Abstract

The available curated data lag behind current biological knowledge contained in the literature. Text mining can assist biologists and curators to locate and access this knowledge, for instance by characterizing the functional profile of publications. Gene Ontology (GO) category assignment in free text already supports various applications, such as powering ontology-based search engines, finding curation-relevant articles (triage) or helping the curator to identify and encode functions. Popular text mining tools for GO classification are based on so called thesaurus-based—or dictionary-based—approaches, which exploit similarities between the input text and GO terms themselves. But their effectiveness remains limited owing to the complex nature of GO terms, which rarely occur in text. In contrast, machine learning approaches exploit similarities between the input text and already curated instances contained in a knowledge base to infer a functional profile. GO Annotations (GOA) and MEDLINE make possible to exploit a growing amount of curated abstracts (97 000 in November 2012) for populating this knowledge base. Our study compares a state-of-the-art thesaurus-based system with a machine learning system (based on a k-Nearest Neighbours algorithm) for the task of proposing a functional profile for unseen MEDLINE abstracts, and shows how resources and performances have evolved. Systems are evaluated on their ability to propose for a given abstract the GO terms (2.8 on average) used for curation in GOA. We show that since 2006, although a massive effort was put into adding synonyms in GO (+300%), our thesaurus-based system effectiveness is rather constant, reaching from 0.28 to 0.31 for Recall at 20 (R20).

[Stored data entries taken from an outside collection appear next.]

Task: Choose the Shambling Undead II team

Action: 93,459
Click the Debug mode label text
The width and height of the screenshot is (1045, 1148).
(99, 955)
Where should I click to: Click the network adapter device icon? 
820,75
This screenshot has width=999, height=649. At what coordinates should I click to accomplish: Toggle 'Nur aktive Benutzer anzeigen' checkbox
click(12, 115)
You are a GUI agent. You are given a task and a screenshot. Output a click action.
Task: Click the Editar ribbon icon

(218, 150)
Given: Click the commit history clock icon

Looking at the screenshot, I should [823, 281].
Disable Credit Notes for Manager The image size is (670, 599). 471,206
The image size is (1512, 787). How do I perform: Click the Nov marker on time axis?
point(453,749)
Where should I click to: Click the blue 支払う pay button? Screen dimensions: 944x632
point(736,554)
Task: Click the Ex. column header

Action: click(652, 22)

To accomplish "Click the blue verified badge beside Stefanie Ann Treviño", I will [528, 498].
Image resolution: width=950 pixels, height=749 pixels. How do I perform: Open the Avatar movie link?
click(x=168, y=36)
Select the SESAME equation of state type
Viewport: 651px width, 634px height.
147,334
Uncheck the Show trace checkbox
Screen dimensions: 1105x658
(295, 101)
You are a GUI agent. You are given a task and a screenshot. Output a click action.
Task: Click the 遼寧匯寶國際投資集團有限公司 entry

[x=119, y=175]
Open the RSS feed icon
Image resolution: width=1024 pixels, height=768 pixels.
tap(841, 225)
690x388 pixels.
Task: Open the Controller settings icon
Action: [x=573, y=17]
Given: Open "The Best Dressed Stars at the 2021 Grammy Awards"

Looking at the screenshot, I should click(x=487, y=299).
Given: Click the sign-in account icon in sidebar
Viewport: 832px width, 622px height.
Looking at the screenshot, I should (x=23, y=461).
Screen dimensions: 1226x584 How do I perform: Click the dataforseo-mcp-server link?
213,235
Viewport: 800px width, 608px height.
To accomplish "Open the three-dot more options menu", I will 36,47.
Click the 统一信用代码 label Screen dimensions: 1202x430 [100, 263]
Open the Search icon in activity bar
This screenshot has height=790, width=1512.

In contrast, thanks to its knowledge base growth, our machine learning system has steadily improved, reaching from 0.38 in 2006 to 0.56 for R20 in 2012. Integrated in semi-automatic workflows or in fully automatic pipelines, such systems are more and more efficient to provide assistance to biologists.Database URL: http://eagl.unige.ch/GOCat/

Highlights

  • The available curated data lag behind current biological knowledge contained in the literature (1, 2)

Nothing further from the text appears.